I asked around the office – even Southern Living editors have different takes on preparing their egg salad. Some folks said they chop up each hard boiled egg with a knife into smaller pieces. Others said that a fork was their tool of choice, using good ol' elbow grease to mash up the boiled eggs into small strands. Surprisingly, a technique that my Mama taught me – one I thought was a universal way of making egg salad – seemed strange to most people I asked.

Her trick? Mash your eggs with a potato masher.

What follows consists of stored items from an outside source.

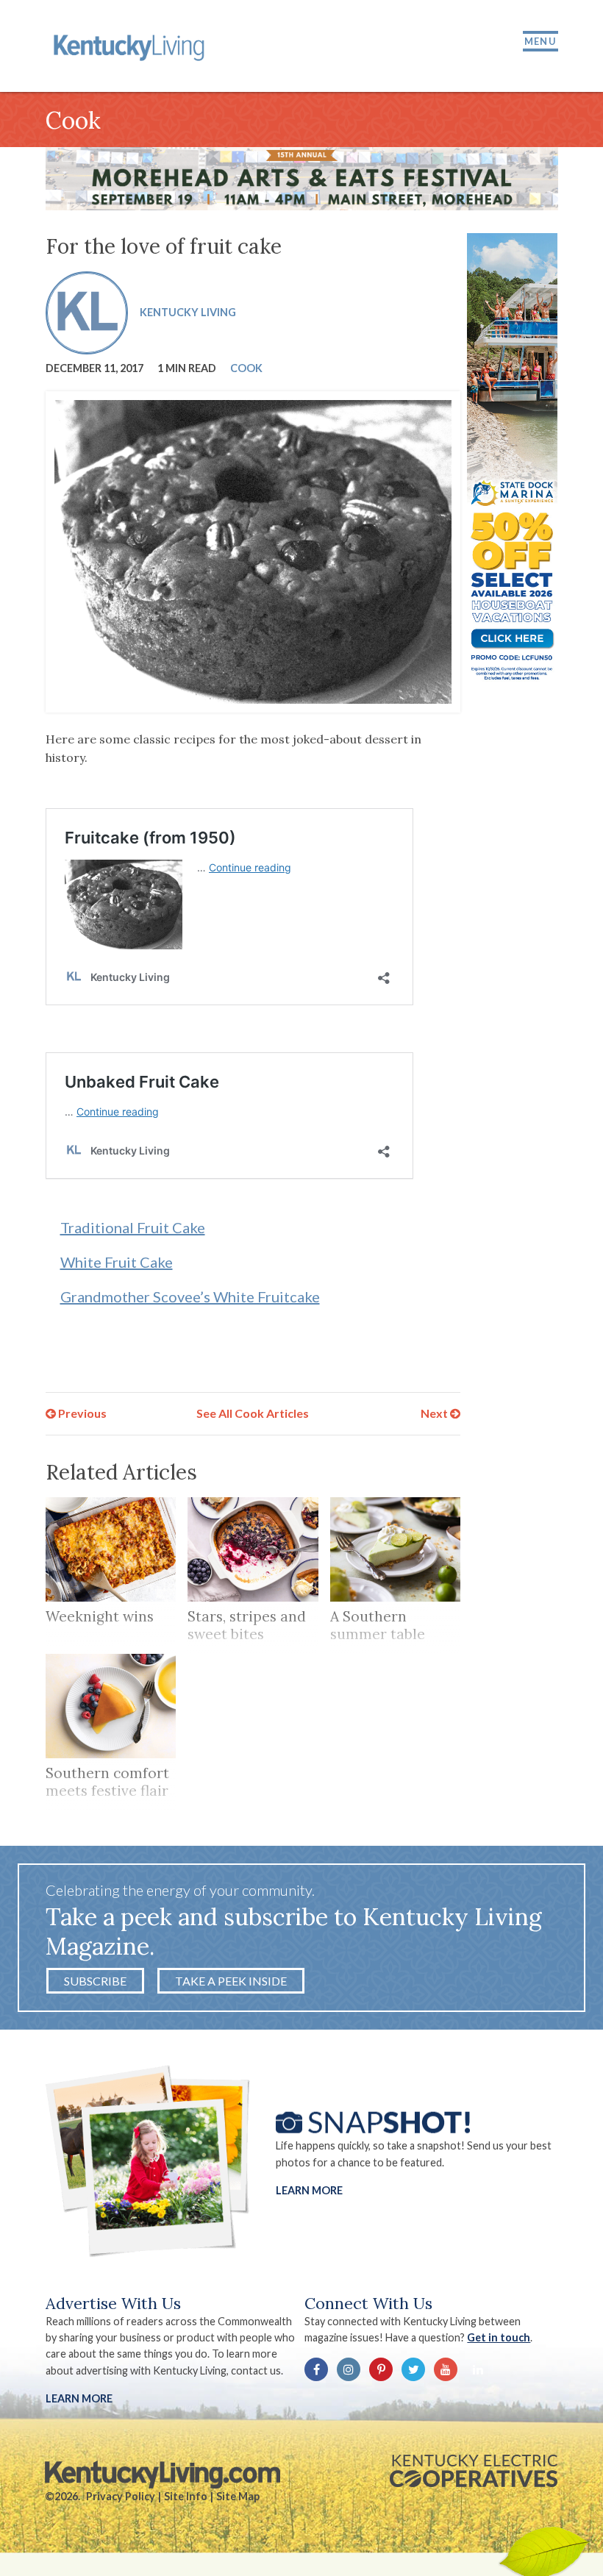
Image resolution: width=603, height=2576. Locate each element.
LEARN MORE (79, 2398)
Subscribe (95, 1981)
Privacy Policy (120, 2496)
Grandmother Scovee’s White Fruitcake (190, 1296)
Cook (246, 368)
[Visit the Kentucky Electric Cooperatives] (473, 2471)
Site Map (238, 2496)
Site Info (185, 2496)
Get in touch (498, 2337)
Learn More (309, 2190)
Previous (81, 1413)
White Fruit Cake (116, 1262)
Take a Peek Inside (231, 1981)
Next (435, 1413)
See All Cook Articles (252, 1413)
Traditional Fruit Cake (132, 1227)
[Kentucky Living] (131, 46)
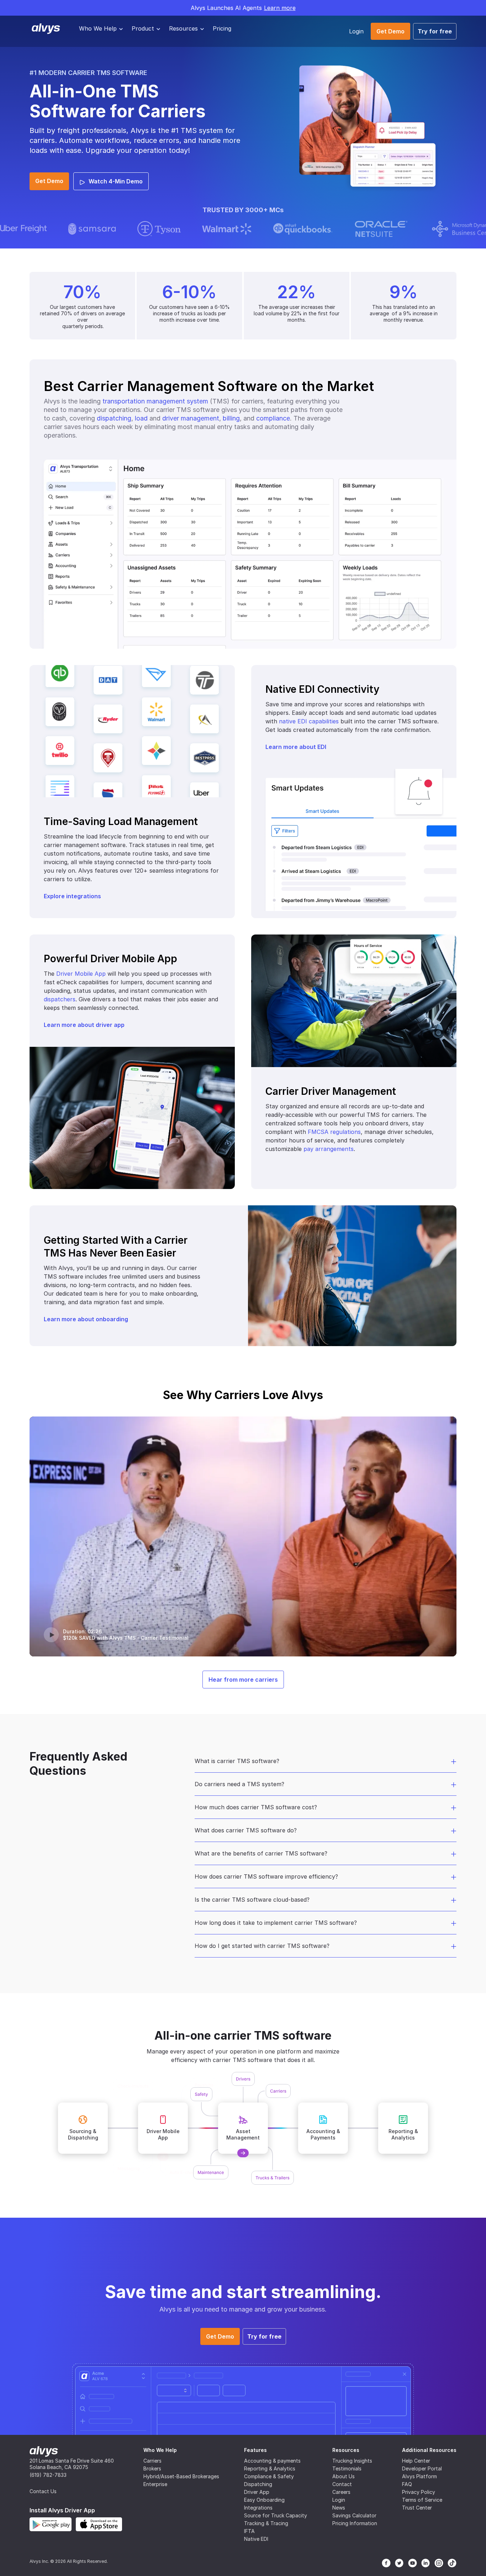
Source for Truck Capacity (275, 2515)
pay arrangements (328, 1148)
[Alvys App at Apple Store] (99, 2524)
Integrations (258, 2508)
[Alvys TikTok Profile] (452, 2563)
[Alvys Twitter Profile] (399, 2563)
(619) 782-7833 (48, 2475)
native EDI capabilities (309, 721)
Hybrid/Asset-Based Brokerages (181, 2476)
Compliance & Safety (269, 2476)
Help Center (416, 2461)
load (141, 418)
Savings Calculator (354, 2515)
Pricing (222, 28)
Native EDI (256, 2539)
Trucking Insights (352, 2461)
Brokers (152, 2468)
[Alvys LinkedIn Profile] (425, 2563)
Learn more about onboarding (86, 1319)
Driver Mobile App (81, 973)
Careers (341, 2492)
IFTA (249, 2531)
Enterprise (155, 2484)
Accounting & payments (272, 2461)
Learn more (280, 7)
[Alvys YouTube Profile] (412, 2563)
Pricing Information (354, 2523)
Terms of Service (422, 2500)
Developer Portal (422, 2468)
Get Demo (390, 31)
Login (356, 31)
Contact (342, 2484)
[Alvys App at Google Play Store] (51, 2524)
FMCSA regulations (334, 1131)
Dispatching (258, 2484)
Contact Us (43, 2491)
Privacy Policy (418, 2492)
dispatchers (59, 999)
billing (231, 418)
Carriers (152, 2461)
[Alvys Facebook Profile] (386, 2563)
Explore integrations (72, 896)
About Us (343, 2476)
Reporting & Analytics (269, 2468)
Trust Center (417, 2508)
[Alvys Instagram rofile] (438, 2563)
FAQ (407, 2484)
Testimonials (346, 2468)
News (338, 2508)
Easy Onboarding (264, 2500)
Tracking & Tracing (266, 2523)
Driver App (256, 2492)
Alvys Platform (419, 2476)
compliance (273, 418)
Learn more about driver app (84, 1024)
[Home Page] (43, 2451)
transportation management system (155, 401)
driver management (190, 418)
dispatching (114, 418)
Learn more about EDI (295, 746)
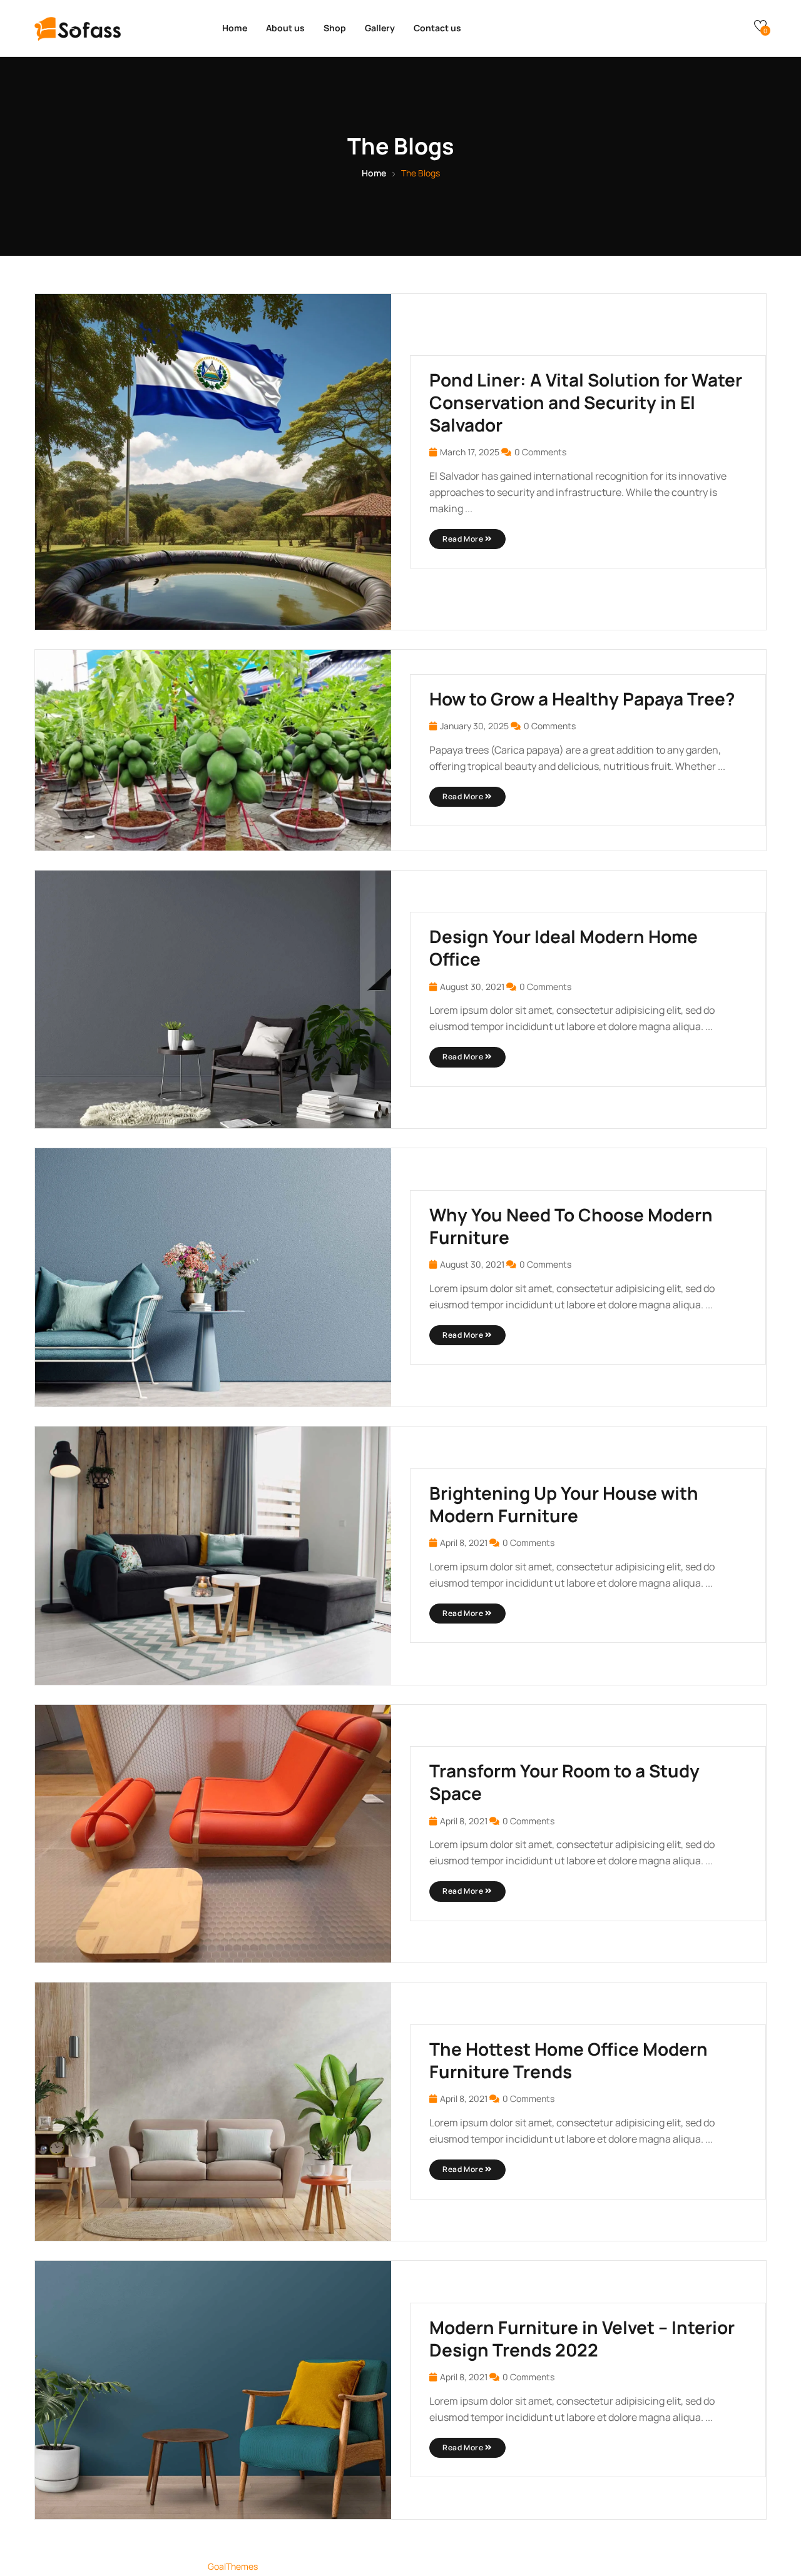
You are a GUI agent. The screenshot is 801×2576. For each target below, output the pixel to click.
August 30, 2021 (472, 987)
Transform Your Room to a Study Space (564, 1782)
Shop (335, 28)
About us (285, 28)
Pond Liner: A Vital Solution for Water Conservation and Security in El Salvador (585, 402)
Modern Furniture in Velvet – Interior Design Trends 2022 (582, 2338)
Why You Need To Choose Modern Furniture (571, 1226)
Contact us (437, 28)
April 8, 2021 (463, 1542)
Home (234, 28)
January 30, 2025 (474, 726)
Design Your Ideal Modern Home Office (563, 947)
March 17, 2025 (469, 452)
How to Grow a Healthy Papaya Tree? (582, 698)
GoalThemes (233, 2566)
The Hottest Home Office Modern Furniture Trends (568, 2060)
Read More (463, 538)
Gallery (380, 28)
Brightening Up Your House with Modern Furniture (563, 1504)
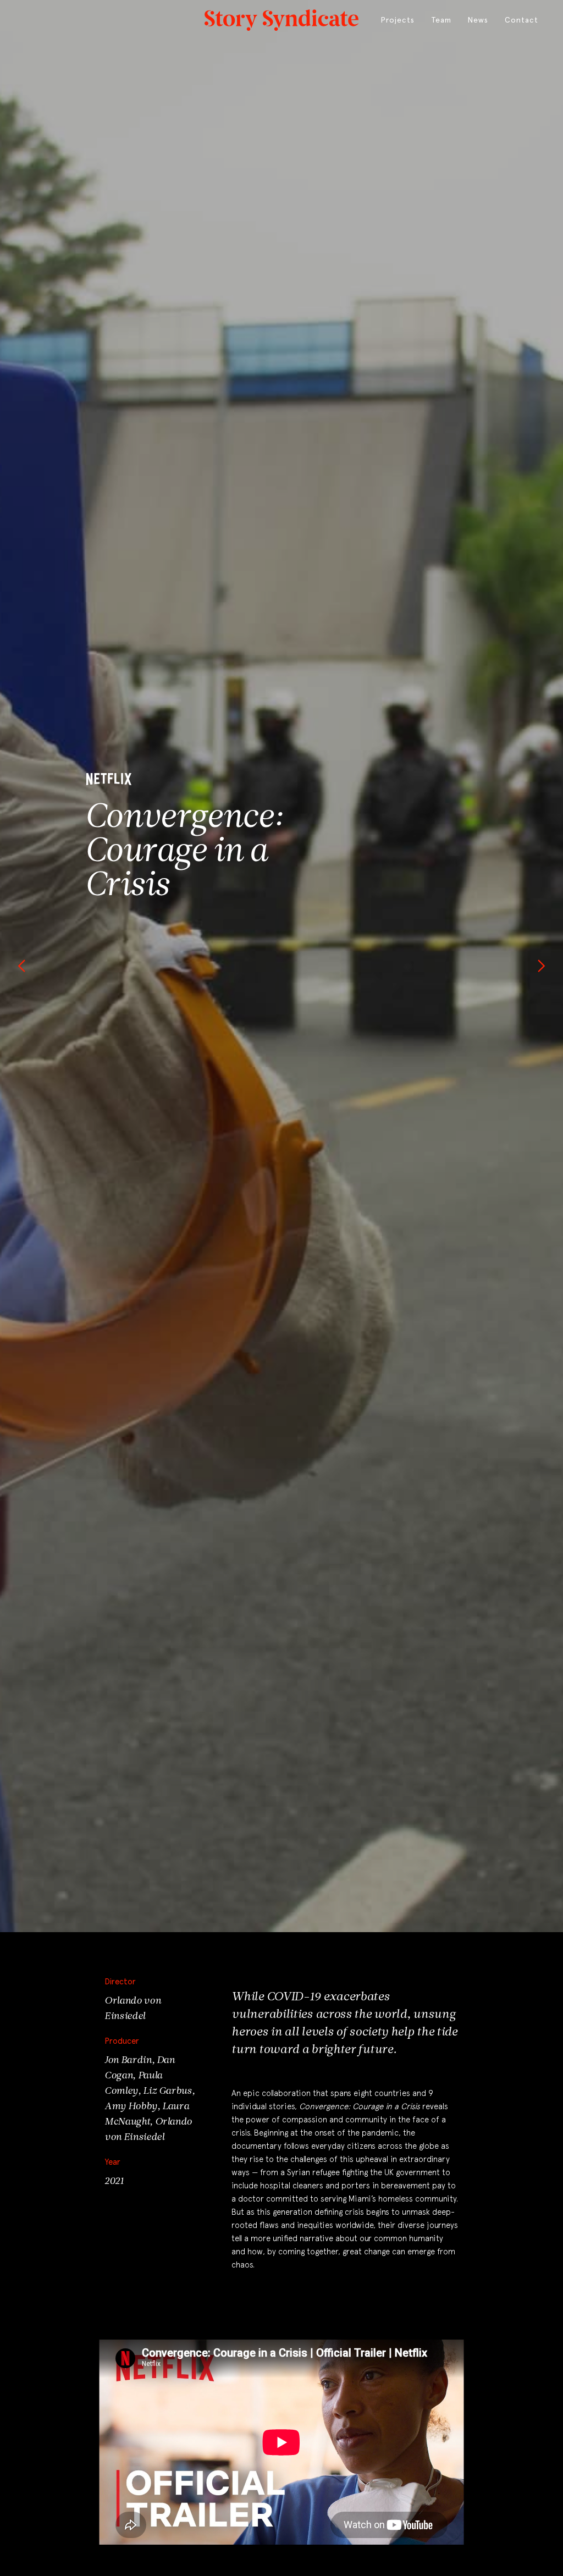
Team (441, 20)
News (478, 20)
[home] (281, 17)
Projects (398, 20)
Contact (521, 20)
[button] (22, 966)
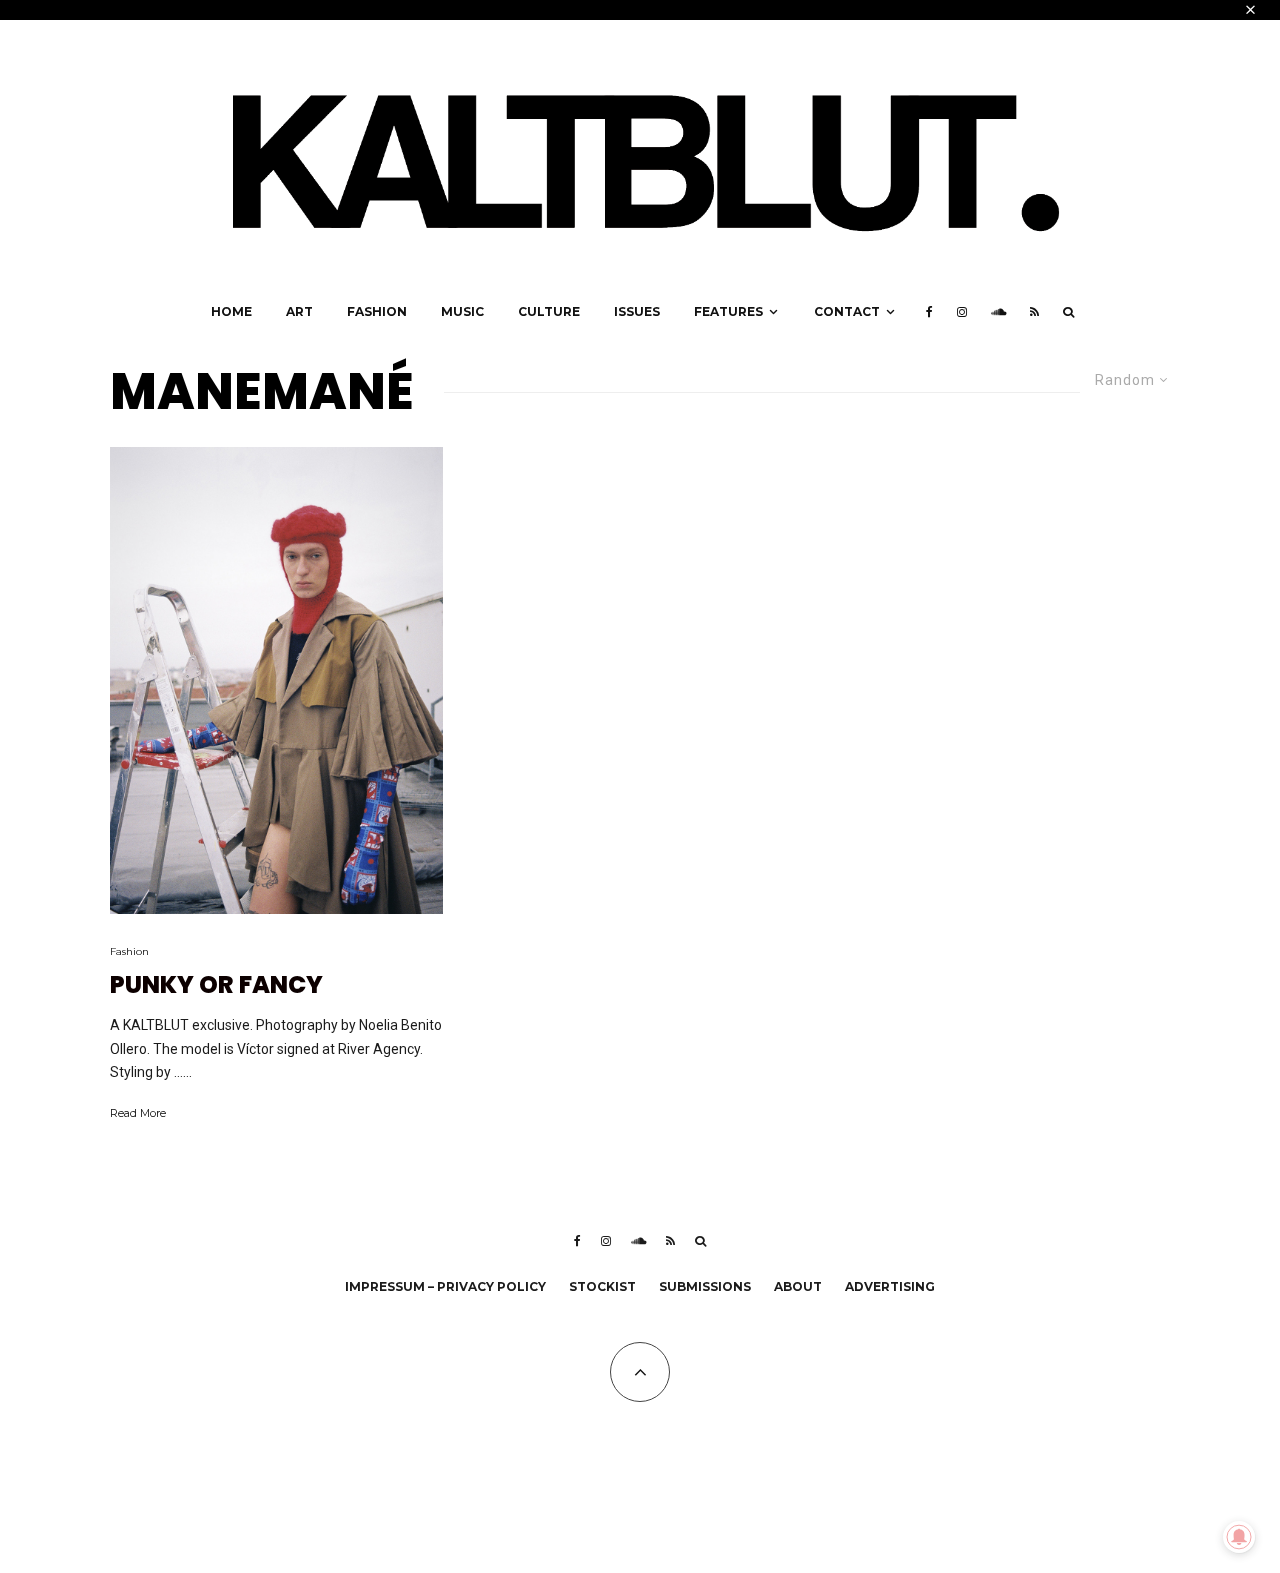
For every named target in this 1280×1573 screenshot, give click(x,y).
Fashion (377, 311)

If you've got a potato masher at home – referring to the kind that has the "waffle" head – you could save yourself plenty of sore muscles. If you don't, there are a handful of inexpensive options on the market; you could easily find one that'll do the trick under $15. A potato masher "chops" boiled eggs into perfect, uniform bits in a matter of seconds. You could be making egg salad for a crowd of one hundred; throw your boiled eggs into a bowl, and mash away.

One caveat to this trick: if your eggs aren't directly underneath your masher, they sometimes slip around in the dish. To solve this problem, push firmly and squarely down on the boiled egg, making sure that the masher goes to the bottom of the bowl and through the egg completely.

Beyond being a huge time-saver, this technique yields a silky, creamy egg salad. Bits of yolk begin to break down in the mayonnaise, giving a thicker, heartier texture to your recipe. You also avoid large chunks of cooked egg white showing up while you're spreading onto sandwiches.

Although we all have our ways of customizing egg salad recipes, I haven't found one quite as reliable as my Mama's. Once you've tried this simple technique, you'll never go back to cutting up your eggs individually.